▶ _WHAT THE TASK ASKS_: Render every line of the entries below as a JSON list of strings, one string per line, with blank lines omitted.

▶ _TASK MATERIAL_:
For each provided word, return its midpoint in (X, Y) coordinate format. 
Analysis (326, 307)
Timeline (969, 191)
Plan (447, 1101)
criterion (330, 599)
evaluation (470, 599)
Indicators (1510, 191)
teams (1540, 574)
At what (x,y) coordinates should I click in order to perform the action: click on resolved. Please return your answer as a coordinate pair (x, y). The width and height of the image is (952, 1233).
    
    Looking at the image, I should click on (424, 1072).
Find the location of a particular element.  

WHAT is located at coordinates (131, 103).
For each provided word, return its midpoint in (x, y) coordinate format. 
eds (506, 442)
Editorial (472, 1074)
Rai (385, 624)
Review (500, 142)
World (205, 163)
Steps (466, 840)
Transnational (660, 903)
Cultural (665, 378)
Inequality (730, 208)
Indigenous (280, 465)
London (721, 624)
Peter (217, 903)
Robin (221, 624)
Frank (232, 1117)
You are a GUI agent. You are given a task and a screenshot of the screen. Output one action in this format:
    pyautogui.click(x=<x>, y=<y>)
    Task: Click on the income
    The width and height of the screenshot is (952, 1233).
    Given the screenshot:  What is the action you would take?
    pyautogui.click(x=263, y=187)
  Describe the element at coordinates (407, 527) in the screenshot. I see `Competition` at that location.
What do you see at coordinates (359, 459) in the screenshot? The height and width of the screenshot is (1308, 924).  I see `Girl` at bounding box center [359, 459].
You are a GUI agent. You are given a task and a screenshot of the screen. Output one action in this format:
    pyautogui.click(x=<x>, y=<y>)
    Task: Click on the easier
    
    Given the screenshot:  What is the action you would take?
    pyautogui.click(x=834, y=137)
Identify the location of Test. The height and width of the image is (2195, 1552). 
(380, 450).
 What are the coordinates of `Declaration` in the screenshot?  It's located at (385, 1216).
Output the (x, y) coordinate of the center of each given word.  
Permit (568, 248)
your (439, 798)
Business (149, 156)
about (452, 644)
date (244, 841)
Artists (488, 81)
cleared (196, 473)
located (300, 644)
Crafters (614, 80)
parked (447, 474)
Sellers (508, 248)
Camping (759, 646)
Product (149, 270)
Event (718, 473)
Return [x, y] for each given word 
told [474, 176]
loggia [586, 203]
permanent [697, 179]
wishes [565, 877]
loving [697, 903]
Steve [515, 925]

▶ _RESPONSE TO THIS EXERCISE_:
[
  "For each provided word, return its midpoint in (X, Y) coordinate format. ",
  "Analysis (326, 307)",
  "Timeline (969, 191)",
  "Plan (447, 1101)",
  "criterion (330, 599)",
  "evaluation (470, 599)",
  "Indicators (1510, 191)",
  "teams (1540, 574)",
  "At what (x,y) coordinates should I click in order to perform the action: click on resolved. Please return your answer as a coordinate pair (x, y). The width and height of the image is (952, 1233).",
  "    Looking at the image, I should click on (424, 1072).",
  "Find the location of a particular element.  ",
  "WHAT is located at coordinates (131, 103).",
  "For each provided word, return its midpoint in (x, y) coordinate format. ",
  "eds (506, 442)",
  "Editorial (472, 1074)",
  "Rai (385, 624)",
  "Review (500, 142)",
  "World (205, 163)",
  "Steps (466, 840)",
  "Transnational (660, 903)",
  "Cultural (665, 378)",
  "Inequality (730, 208)",
  "Indigenous (280, 465)",
  "London (721, 624)",
  "Peter (217, 903)",
  "Robin (221, 624)",
  "Frank (232, 1117)",
  "You are a GUI agent. You are given a task and a screenshot of the screen. Output one action in this format:",
  "    pyautogui.click(x=<x>, y=<y>)",
  "    Task: Click on the income",
  "    The width and height of the screenshot is (952, 1233).",
  "    Given the screenshot:  What is the action you would take?",
  "    pyautogui.click(x=263, y=187)",
  "  Describe the element at coordinates (407, 527) in the screenshot. I see `Competition` at that location.",
  "What do you see at coordinates (359, 459) in the screenshot? The height and width of the screenshot is (1308, 924).  I see `Girl` at bounding box center [359, 459].",
  "You are a GUI agent. You are given a task and a screenshot of the screen. Output one action in this format:",
  "    pyautogui.click(x=<x>, y=<y>)",
  "    Task: Click on the easier",
  "    Given the screenshot:  What is the action you would take?",
  "    pyautogui.click(x=834, y=137)",
  "Identify the location of Test. The height and width of the image is (2195, 1552). ",
  "(380, 450).",
  " What are the coordinates of `Declaration` in the screenshot?  It's located at (385, 1216).",
  "Output the (x, y) coordinate of the center of each given word.  ",
  "Permit (568, 248)",
  "your (439, 798)",
  "Business (149, 156)",
  "about (452, 644)",
  "date (244, 841)",
  "Artists (488, 81)",
  "cleared (196, 473)",
  "located (300, 644)",
  "Crafters (614, 80)",
  "parked (447, 474)",
  "Sellers (508, 248)",
  "Camping (759, 646)",
  "Product (149, 270)",
  "Event (718, 473)",
  "Return [x, y] for each given word ",
  "told [474, 176]",
  "loggia [586, 203]",
  "permanent [697, 179]",
  "wishes [565, 877]",
  "loving [697, 903]",
  "Steve [515, 925]"
]